Before beating up Rodney King 2.0, they just flip the switch. Then in court, "The officers' cameras had a technical malfunction at the time and there is no video of the incident."
But if they want evidence of you doing/saying something incriminating, you bet your boots those cameras are rolling.
This is actually an interesting systems design problem, wherein the users are adversarial but in total control of the hardware.
Not a good example. The Rodney King video played a large role in getting the officers acquitted.
Without the video, the prosecution would have had eyewitnesses and the injuries to King, which were pretty damning. The defense would not have really had anything to counter that.
With the video, the defense was able to take a step by step approach to the defense. They showed that the first blows were in response to King being uncooperative or aggressive, and were probably justified. They then framed the issue as when, if ever, did the beating switch from justified force against an aggressive suspect and turn to excessive force against a man who had stopped fighting and submitted?
Each time King was hit, he'd twitch or kick or flail an arm or a leg. The defense started with the first blows, which they were able to justify because King did start out aggressive, and then they went blow by blow, looking at the position of each officer and what he could see, showing that each saw one of those kicks or flails of King's, and that from his position the officer could not see that was an involuntary response to a prior blow. From what the officer could see, King was still violently resisting, and so that officer would take a swing.
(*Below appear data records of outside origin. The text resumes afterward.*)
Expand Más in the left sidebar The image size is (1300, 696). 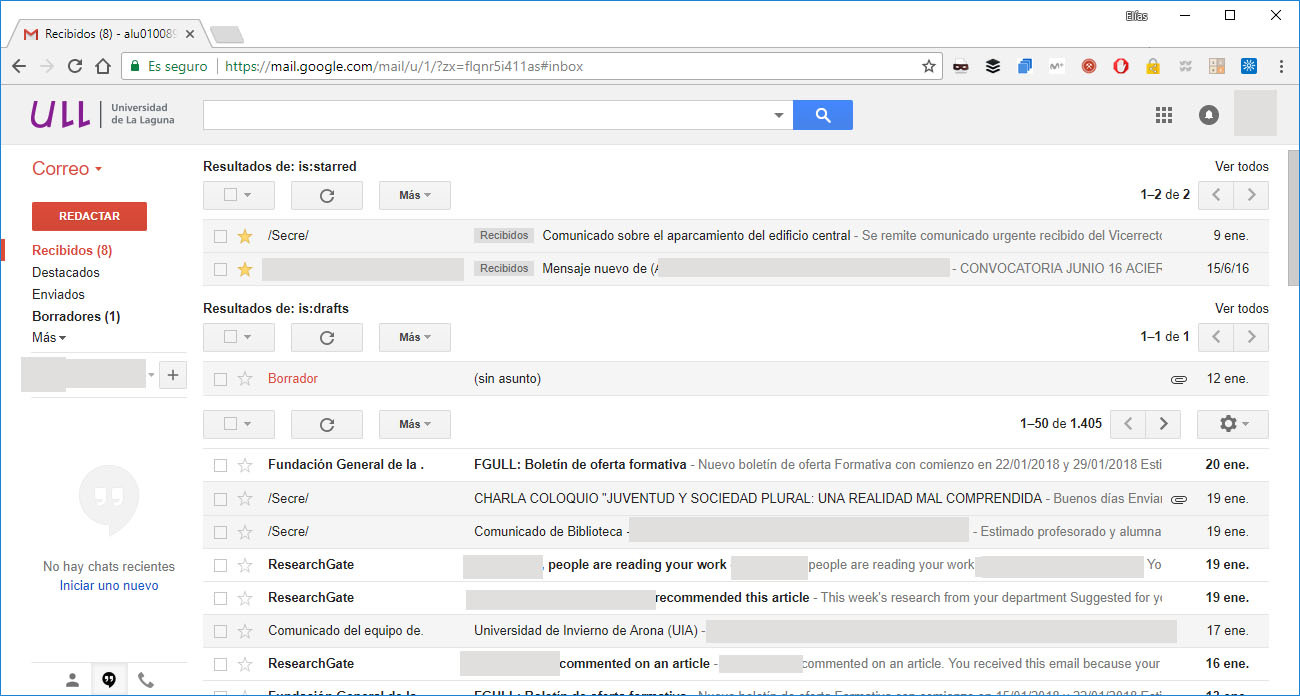click(48, 337)
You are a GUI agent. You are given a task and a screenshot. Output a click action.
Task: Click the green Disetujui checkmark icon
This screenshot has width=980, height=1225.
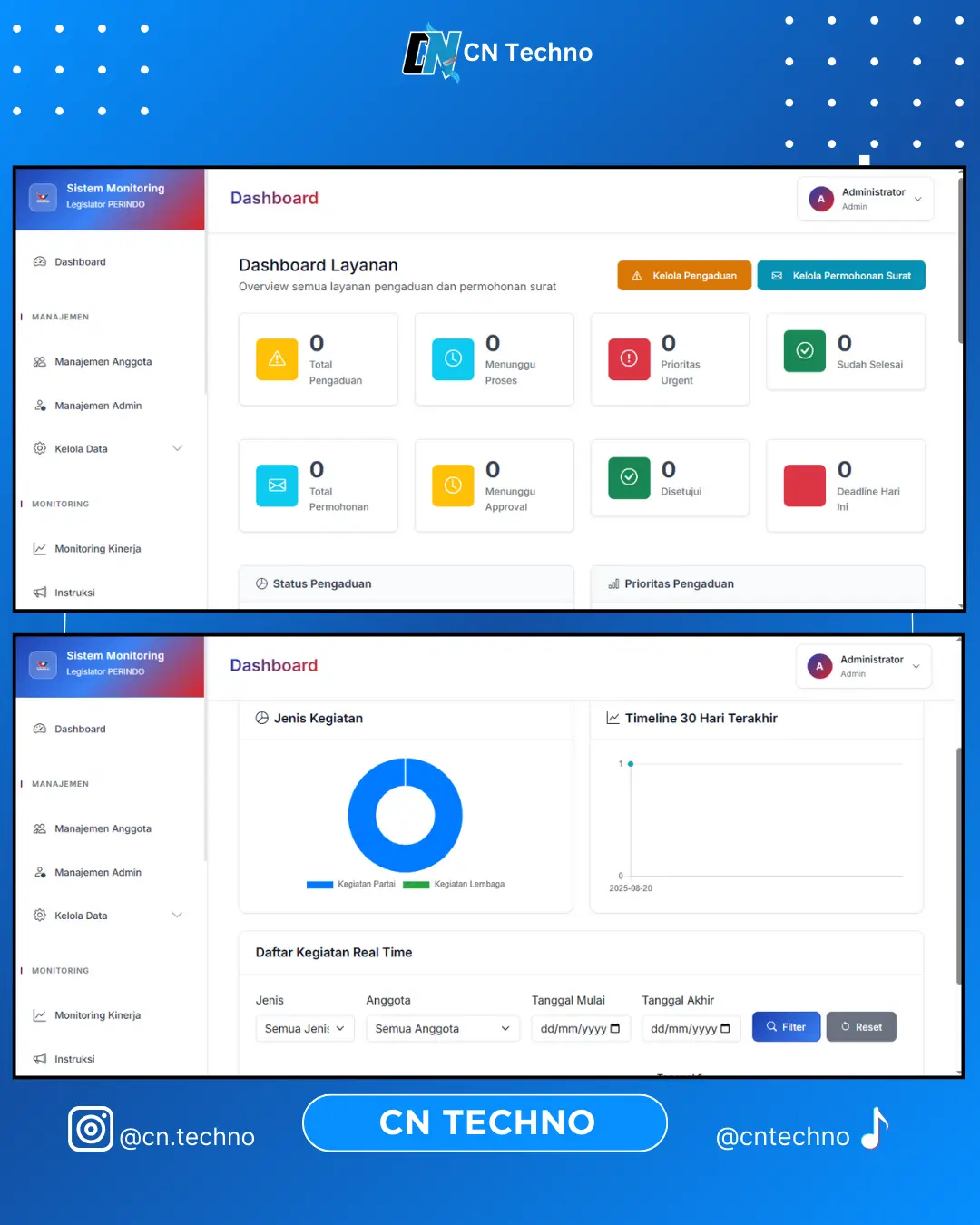[629, 477]
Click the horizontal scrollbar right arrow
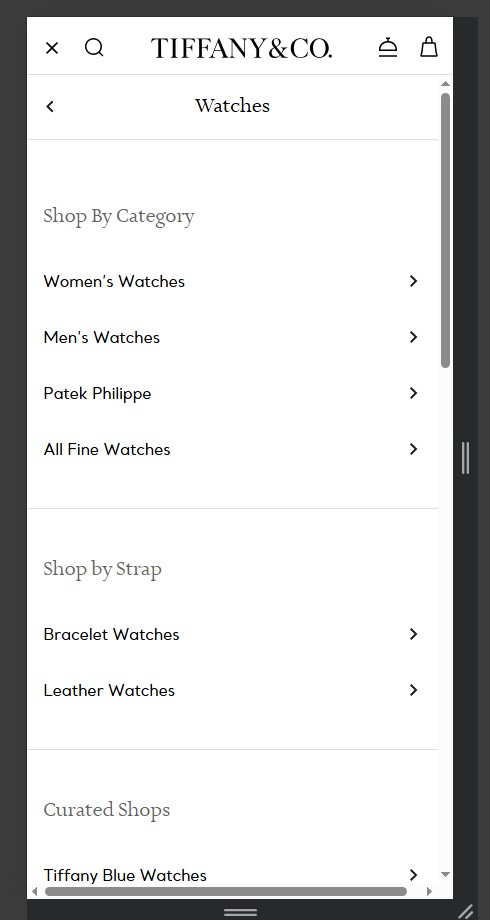This screenshot has height=920, width=490. click(x=429, y=891)
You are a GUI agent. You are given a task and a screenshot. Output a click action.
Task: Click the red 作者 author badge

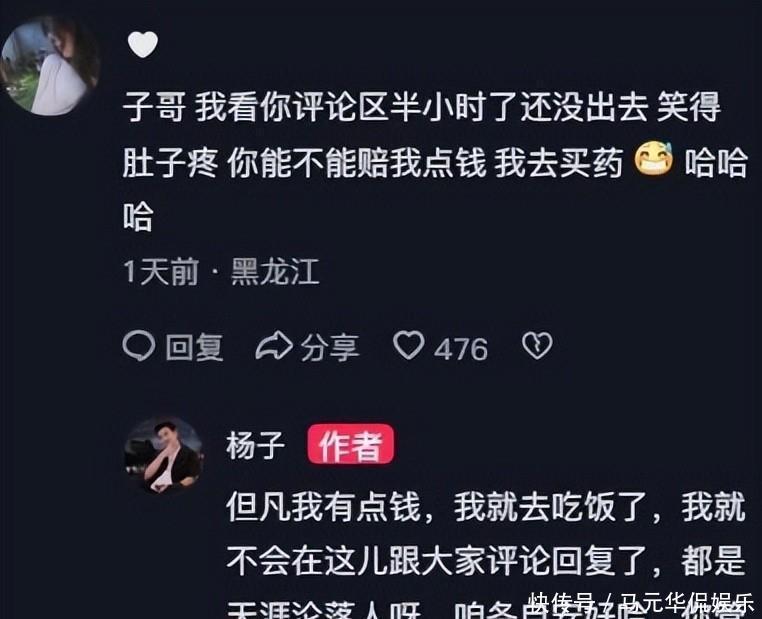350,445
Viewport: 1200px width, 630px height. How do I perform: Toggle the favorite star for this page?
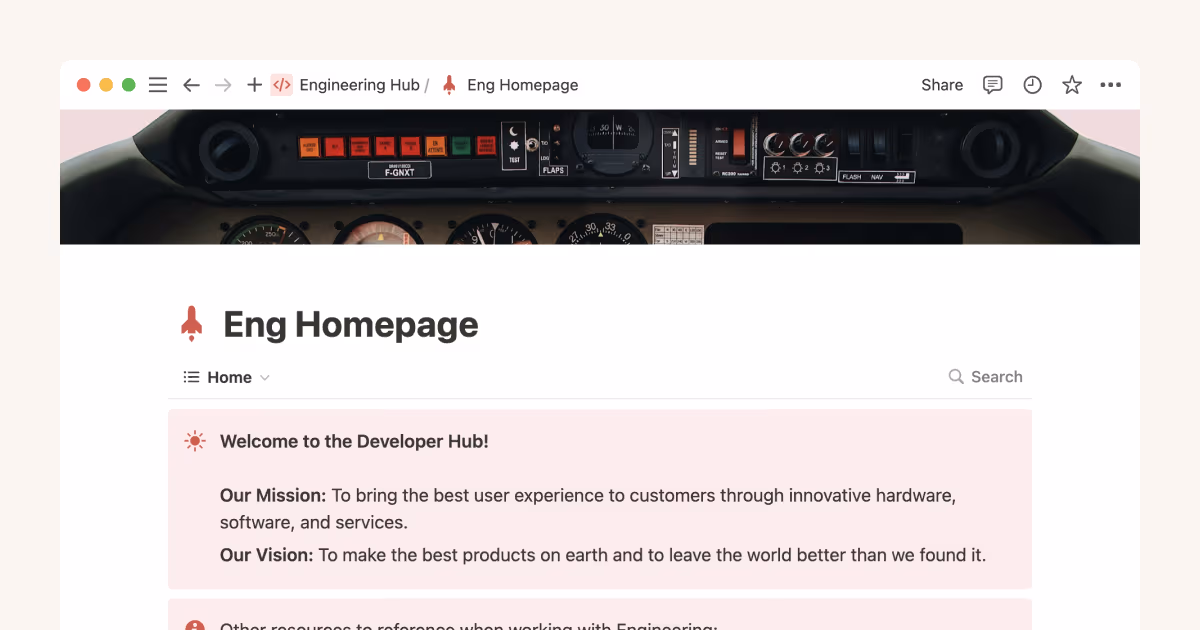point(1071,85)
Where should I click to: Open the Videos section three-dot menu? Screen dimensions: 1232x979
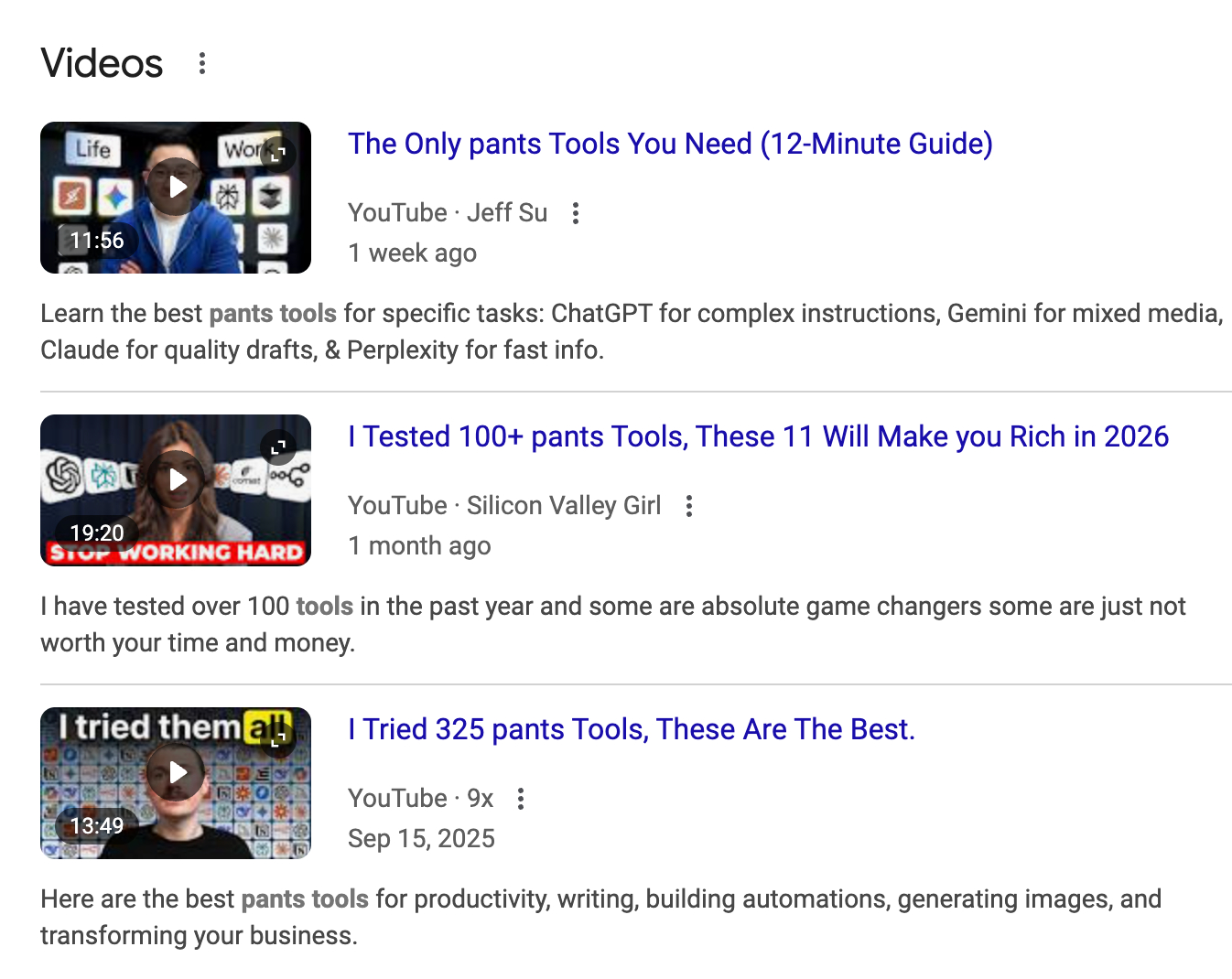coord(202,63)
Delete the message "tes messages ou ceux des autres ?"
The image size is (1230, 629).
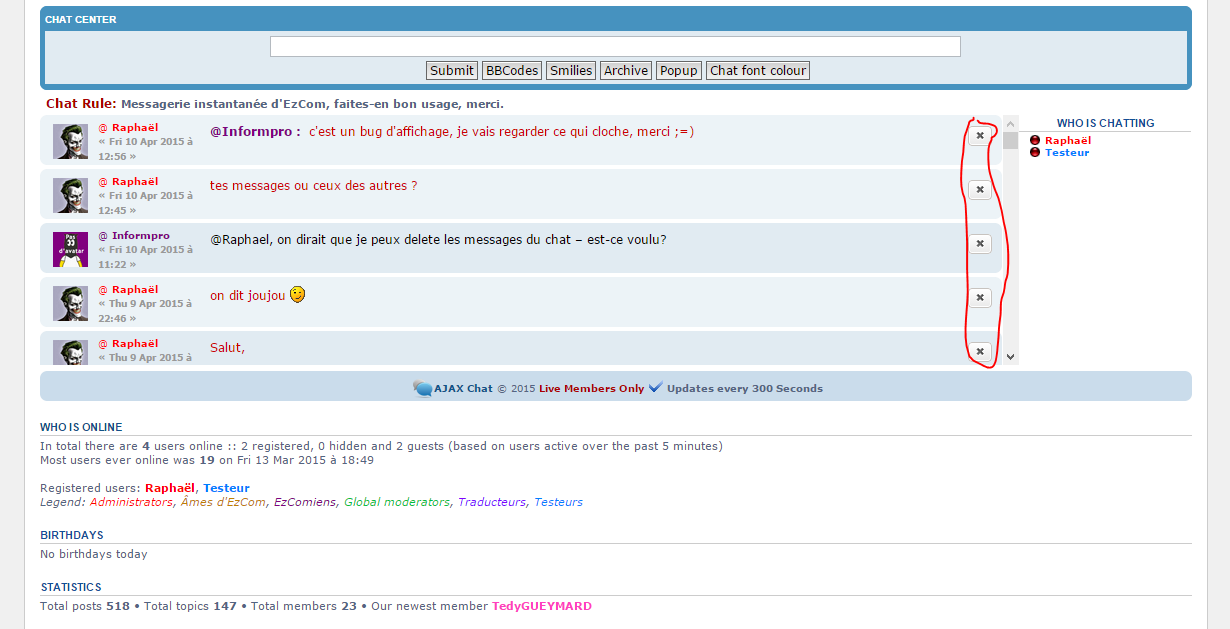(x=980, y=189)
The defense would show that caused an involuntary response that made the next officer think King was still fighting.
They went all the way through the video that way, getting the jury to focus on the difficulty of pointing to any point and saying that this was where the line was crossed.
This worked, and they got acquittal.
No video, and the jury would have likely focused on the totality of what happened to King, and then it would be hard not to find excessive force.
I think the video also made the prosecution overconfident. I think they thought it was going to as simple as showing up, playing the self-evident video, proving that the accused were the officers in the video and that the video was real, and that would be it.
The only way to stop a bad guy with a camera is a good guy with a camera.
(And yes, the wording is intended to resemble a common talking point about guns. The difference is that a mistake made with a camera is often correctable, a mistake made with a camera is often final).